Every semester, I teach First-Year Writing, a general education course that introduces students to academic writing and research. This course is challenging to students in myriad ways—for many, it is the first time they will write a college-level research paper, and in order to do so they must learn new writing processes, new genre conventions, new research methods, and new library tools, to name a few. Perhaps above all, though, this course can be intimidating because it makes students vulnerable.
Writing requires vulnerability. The author is vulnerable to the critique, the praise, even the neglect of his or her reader, and that makes writing risky. The student writer is particularly vulnerable to the scrutiny of his or her professor, who not only assesses the quality of the writing but assigns it a grade.
It also requires vulnerability and humility for a writer admit that something he or she has written is wrong, to press delete, and to write again (maybe quite a few times).
In The Christian Imagination, Willie James Jennings tells the story of John William Colenso, an Anglican priest who moved to South Africa in the nineteenth century and sought to evangelize primarily through Bible translation. Colenso’s story particularly struck me because he is a writer who struggles to be vulnerable to his audience.
Although he worked closely on his translation with the natives he sought to evangelize, especially William Ngidi, he “turned native questions into occasions for theological self-absorption. It was as though he heard their questions, turned away from them, turned toward England, and began to theologize” (Jennings 150). Ngidi becomes Colenso’s intellectual dialogue partner, and he even authors his own book, which is “among the first English/isiZulu texts written by natives.” And yet, Colenso failed to acknowledge Ngidi as a co-author in the translation, to admit the dehumanization of the colonialist project in which his Bible translation participated, and to recognize Ngidi in his full humanity. He was unwilling to be vulnerable with Ngidi, to really hear him.

+ + + +

REQUIREMENT:
List every new thing that the essay on teaching First-Year Writing says students must learn in order to write a college-level research paper.

INFORMATION SUPPLIED:
+ + + +

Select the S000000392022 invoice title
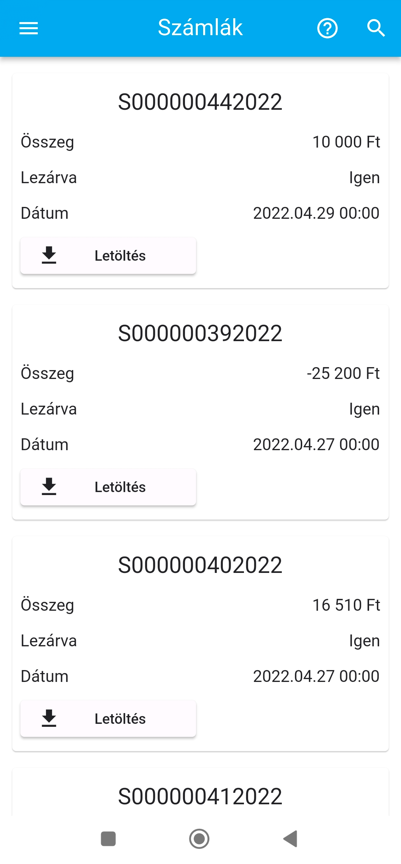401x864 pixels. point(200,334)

+ + + +

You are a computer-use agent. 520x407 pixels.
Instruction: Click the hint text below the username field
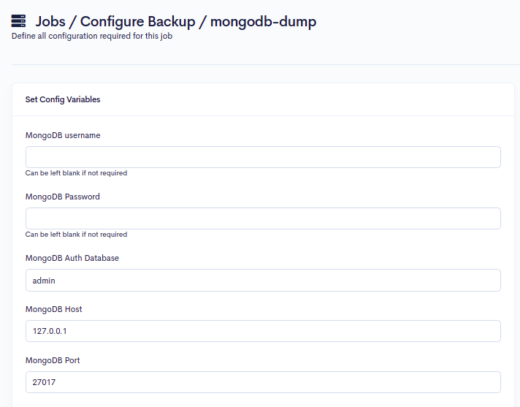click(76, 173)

+ + + +

TASK SOLUTION:
- writing processes
- genre conventions
- research methods
- library tools